> Tâche demandée 1
D'après l'article sur la cession du port du Pirée, à quelle entreprise la Grèce a-t-elle cédé ce port ?
> Tâche demandée 2
Poursuivez l'article sur la cession du port du Pirée à la suite de sa dernière phrase.

> Texte extrait
::::::::

Alexis Tsipras - Crédit : Die Linke via Flickr (CC BY-NC 2.0
Alexis Tsipras – Crédit : Die Linke via Flickr (CC BY-NC 2.0)

 

Mercredi 20 janvier, la Grèce a cédé le port du Pirée au géant chinois du transport maritime Cosco. Longtemps réticent à privatiser certains pans de son économie pour remonter la pente, le gouvernement d’Alexis Tsipras démontre enfin avec cette opération une volonté de répondre positivement aux exigences de ses créanciers.

Des privatisations au forceps

L’été dernier, la Grèce a accepté un nouveau plan d’aide internationale d’un montant de 86 milliards d’euros, le troisième en cinq ans. Cet accord exigeait alors de la part du gouvernement des efforts significatifs et rapides pour sortir son économie du rouge et la stabiliser.

Pour les représentants des créanciers, à savoir le FMI, la Commission européenne, la BCE et le Mécanisme européen de Stabilité (MES), il y avait une recommandation majeure : démarrer une phase de privatisation des infrastructures du pays afin de réinjecter dans l’économie le capital nécessaire pour croire de nouveau à des perspectives de croissance.

Des efforts auxquels Tsipras a eu du mal à consentir. Embourbé dans un immobilisme nourri par un assistanat qui voit la Grèce attendre la béquée européenne et une volonté de relance de son économie par le secteur public, Syriza a longtemps freiné les négociations avec les investisseurs étrangers.

::::::::

> Données sources
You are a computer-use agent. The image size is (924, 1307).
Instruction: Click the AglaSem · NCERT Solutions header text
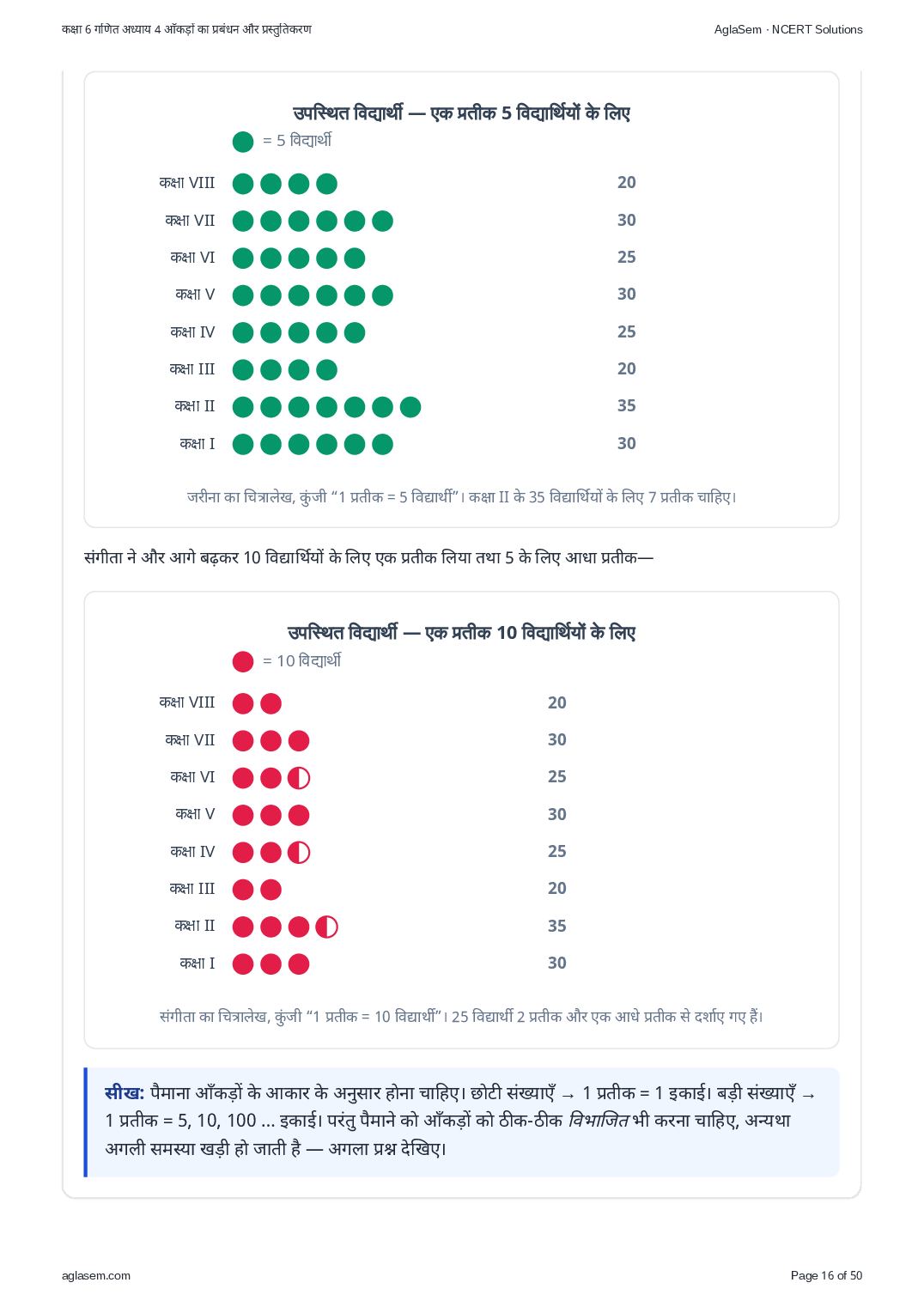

::::::::

> Résultat de l'exercice 1
Au géant chinois du transport maritime Cosco.

> Résultat de l'exercice 2
Cette position du parti dirigeant a rapidement montré ses limites face à l’urgence d’une économie grecque qui ne peut se passer de l’intervention du secteur privé et de l’entrée de nouveaux investisseurs pour remettre ses compteurs à zéro.

En plus de gérer une crise sans précédent, Syriza se retrouve aujourd’hui à devoir jongler entre un désaveu de l’opinion publique qui tourne chaque jour un peu plus le dos à un gouvernement perçu comme incapable et un parti affaibli par une situation complexe et un manque d’actions efficaces.

Mais l’énième plan de relance défini en 2015 et la pression imposée par le « quartet » semblent désormais porter ses fruits. Les derniers mois ont en effet vu Alexis Tsipras abandonner peu à peu ses convictions protectionnistes afin d’entreprendre les réformes économiques requises pour renflouer les caisses du pays et enclencher le processus des privatisations.

La Grèce s’engage sur la bonne voie, ou pas…

Après plusieurs mois de négociations, c’est donc le groupe Cosco qui parvient à mettre la main sur le Port du Pirée. Le 20 janvier, l’Agence grecque de privatisations (Hraf) a accepté l’offre déposée par l’entreprise chinoise pour l’acquisition de 67 % de la société du Port de Pirée (OLP), une opération d’un montant de 368,5 millions d’euros.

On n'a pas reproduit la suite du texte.